Les principes généraux pour la mise en place d’une signalisation maritime sont les suivants :

  • Lorsqu’un flux de navigation conséquent est identifié entre 2 zones, il convient qu’une route maritime, au moins, soit sécurisée par une signalisation adéquate, adaptée au type et à la densité de la navigation.

    S’il n’y a pas de danger sur ou aux abords de la route de navigation, ou si la densité de trafic n’est pas suffisante, il n’est pas nécessaire de mettre en place une signalisation maritime. La signalisation maritime est mise en place pour sécuriser uniquement la navigation maritime, elle n’est pas conçue pour les autres activités de la mer.

  • La signalisation maritime doit être conçue pour un usage par un navigateur étranger à la zone de navigation, impliquant des exigences en matière de conformité et d’intelligibilité de la signalisation.

    Le système de balisage mis en pace doit être lisible par tout usager de la mer, il ne doit pas être compréhensible uniquement par les usagers locaux.

  • Les aides à la navigation doivent être limitées afin de ne pas créer de risque de confusion. L’objectif est de sécuriser des routes maritimes identifiées. Il n’est pas de signaler tous les dangers d’un plan d’eau.

    Trop d’aides à la navigation maritimes tuent la signalisation maritime !

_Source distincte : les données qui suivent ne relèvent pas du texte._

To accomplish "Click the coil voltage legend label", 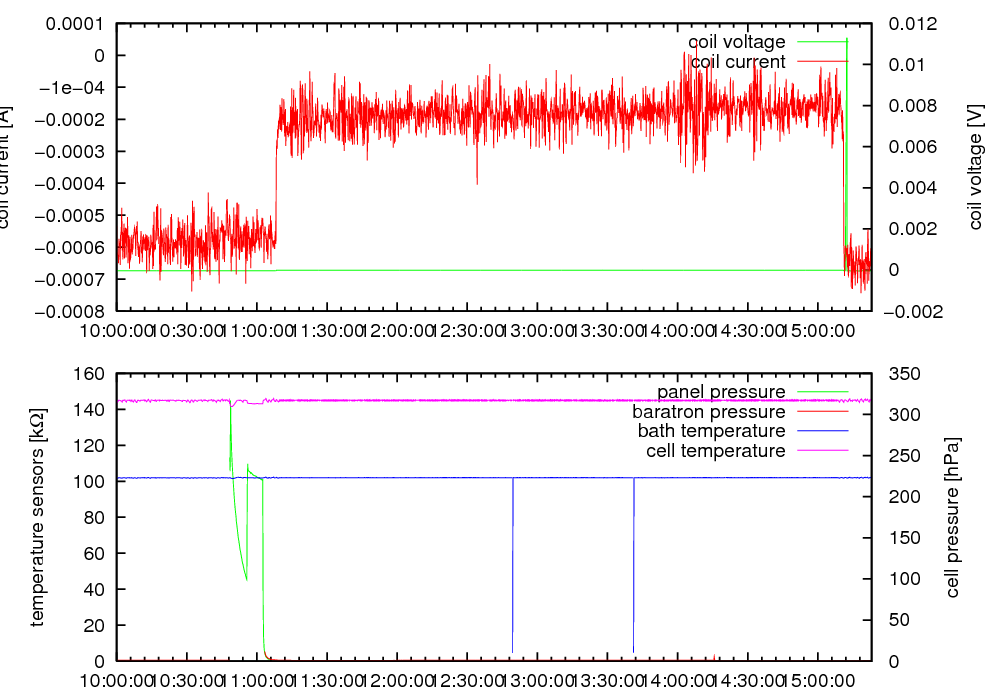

  • Toute création, modification ou suppression d’aide à la navigation maritime doit tenir compte de la signalisation maritime en place, et doit contribuer à la cohérence et à la lisibilité du système d’aides à la navigation maritimes existant dans le respect des principes du référentiel nautique et technique.

    C’est pourquoi toute création modification ou suppression d’aides à la navigation maritimes doit suivre la procédure CMS[1].

  • Les informations données par la signalisation maritime sont destinées à aider le navigateur et n’ont pas de force contraignante dans le choix de sa route dont il reste le seul maître.

    Les aides à la navigation maritimes sont là pour donner des informations aux usagers, il reste maître à bord et libre de décider de sa route, mais il en est responsable.

  • L’absence d’aide est préférable à une « aide » apportant une information peu fiable, erronée ou confuse.

    Les usagers de la mer s’attendent à voir les aides à la navigation maritimes telles qu’elles sont décrites sur les documents nautiques, l’absence d’aide ou sa non-conformité due à une panne peut engendrer un risque de confusion.